Bangladesh’s war crimes tribunal has sentenced a senior opposition leader and MP to death for war crimes in the country’s bloody struggle for independence.
Salauddin Quader Chowdhury, of the main opposition Bangladesh Nationalist Party (BNP), on Tuesday was found guilty of torture, rape and genocide during the war for independence from Pakistan in 1971.
The 64-year-old Chowdhury was charged with killing approximately 200 civilians and collaborating with Pakistan’s army to kill and torture unarmed people, as well as other crimes.
The tribunal process has been denounced by opposition parties as politically motivated ahead of polls due by January, and more than 100 people have been killed in protests against the war crimes verdicts since the start of this year.
Bangladesh deployed security forces in the capital, Dhaka, and in Chowdhury’s home city ahead of the verdict.
Chowdhury’s is the seventh such verdict by the body set up to investigate abuses during the war of independence.
Also on Tuesday, Bangladesh’s Supreme Court sentenced a top Islamist leader to death for war crimes during the country’s 1971 independence war, rejecting an earlier life sentence imposed by a war crimes tribunal.
The court imposed the sentence on Abdul Quader Mollah, the assistant secretary-general of the Jamaat-e-Islami party, who was found guilty of murder, rape and torture on February 5 by the war crimes tribunal.

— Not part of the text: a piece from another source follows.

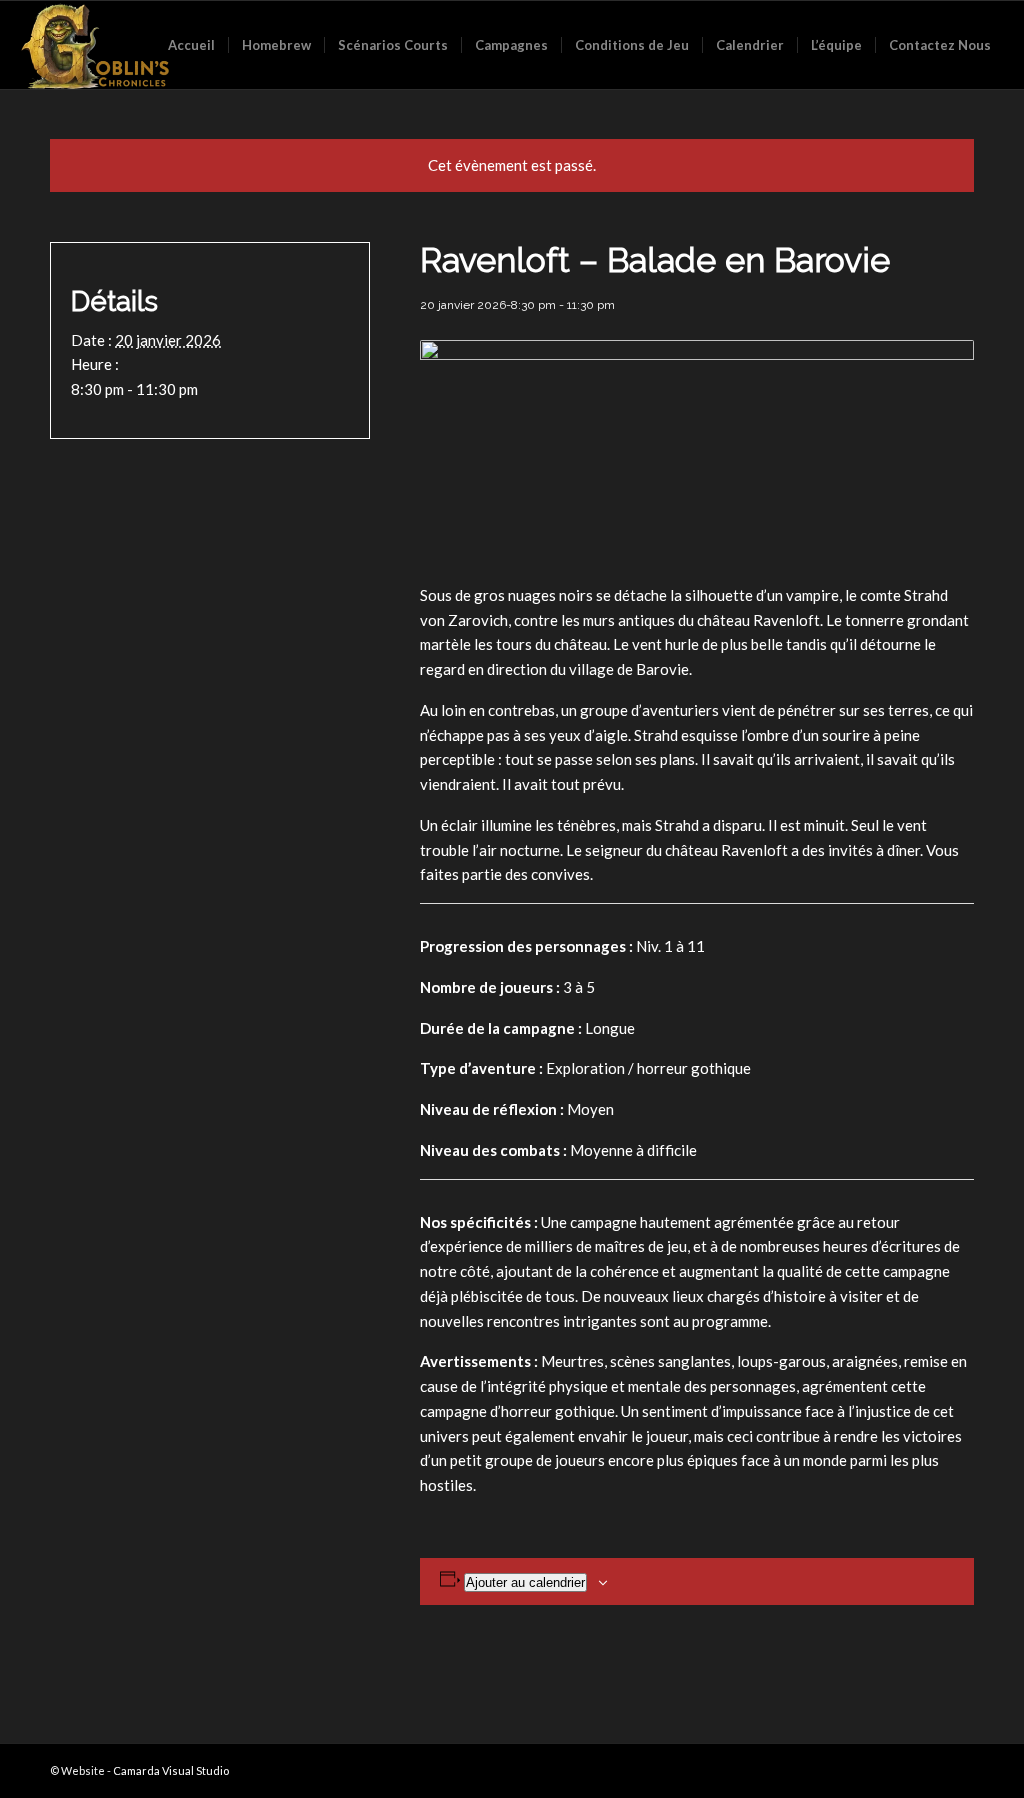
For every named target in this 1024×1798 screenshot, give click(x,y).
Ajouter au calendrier (525, 1582)
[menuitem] (191, 45)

The life sentence originally imposed by the tribunal triggered protests by those calling for the death penalty. In response, Bangladesh’s parliament amended a law to allow the state to appeal against any verdict reached in the war crimes trials deemed inadequate.
Mollah’s party, the Jamaat, opposed Bangladeshi independence from Pakistan in the 1971 war, but it denies accusations that some of its leaders committed murder, rape and torture during the conflict.